The Days and Dollars Roll By

It's been a while since I've written, but in cyber-travels of recent of days, I came across the work of the National Priorities Project for the first time and found myself compelled in the reflecting the experience here.

A visit to the front page of the NPP opens a door to information about federal spending on projects ranging from clean air/water to the Katrina clean-up to the distribution of taxes collected for the average household in over a hundred different U.S. cities. However, it was this rolling tally of dollars spent non-stop for the Iraq war that most captured my attention. I sat and watched the tally roll when I should have been reading the next pages of Heidegger. I watched the numbers fly by and imagined items passing as though being seen by the electronic eye at a check out counter: one major, two generals, three sergeants, 16 four-wheelers, two Apache helicopters, one amazingly precious first lieutenant ... and so on and on and the numbers rolled/are rolling even as I write here ... now.
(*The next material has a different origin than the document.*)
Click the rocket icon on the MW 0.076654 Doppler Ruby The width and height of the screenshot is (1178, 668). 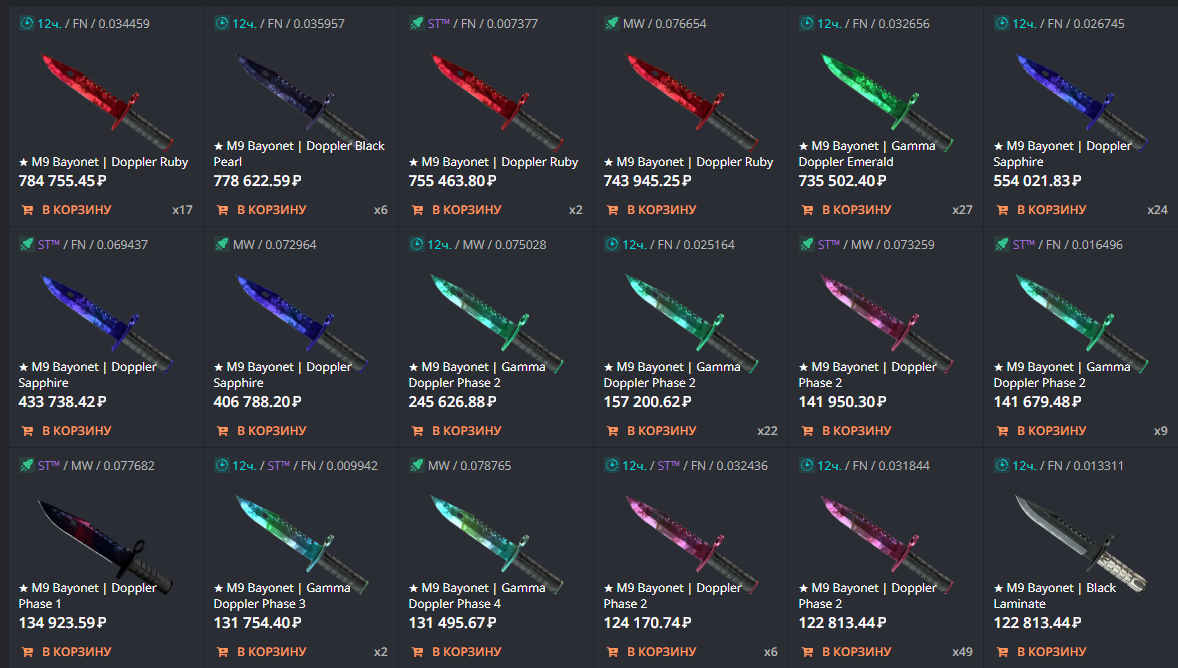tap(612, 23)
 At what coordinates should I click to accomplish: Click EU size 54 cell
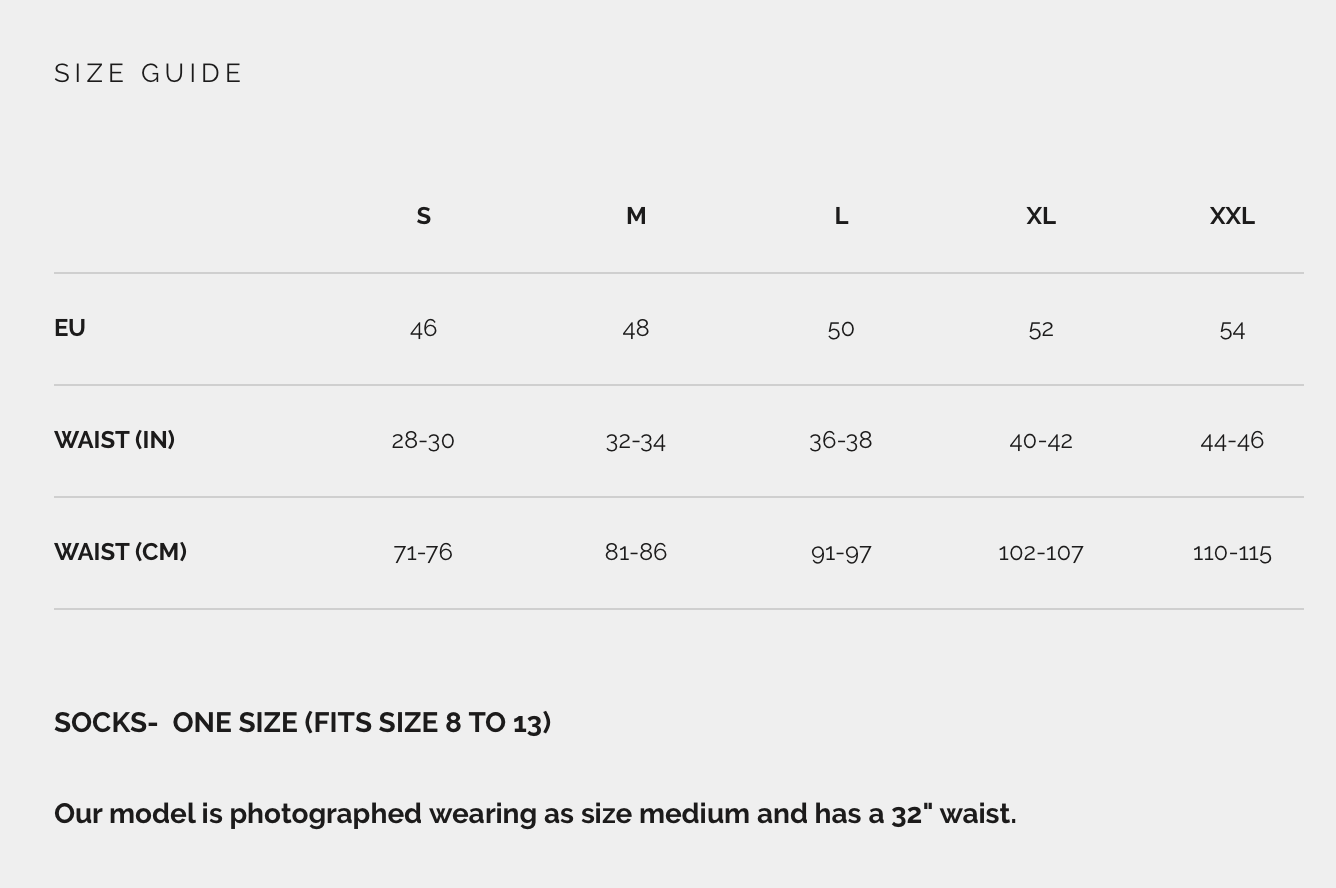1232,329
I hear "worth it" sentiments from bloggers in uniform and out. I hear "waste of money and lives" frustrations from bloggers in uniform and out. And I know the last chapters of my own story, my first-person "mom/Tommi" story, are falling into place for an ending set in an ordinary everydayness of quiet drama. Tommi is in "double digits" as she tells it: by the end of another eight weeks she'll have turned in the keys to her office and turned over the weight of her job to a next round of soldiers assigned to occupy hope as the world waits for the gamble of a cowboy president to play itself out. What exactly is there to "win" when you fight a war of ideas and words? I'll be glad when Tommi is home. I won't know the others who remain, but I'll be glad when they're home, too.

The National Priorities Project (NPP) is a nonprofit, nonpartisan organization serving citizens and community groups by provided tools for informed citizenship in matters relating to the federal budget and policy priorities currently engaged. It is the aim of the NPP to support and better equip citizens for participation in advancing social and economic justice.

The National Priorities Project

  • provides data on the impact of federal spending policies for states, cities and counties;
  • educates and trains citizens, activists, media and elected officials on the federal budget, the budget’s local impact and community needs;
  • collaborates with national groups on federal budget initiatives; and
  • facilitates dialogue and action between national social justice and security policy groups.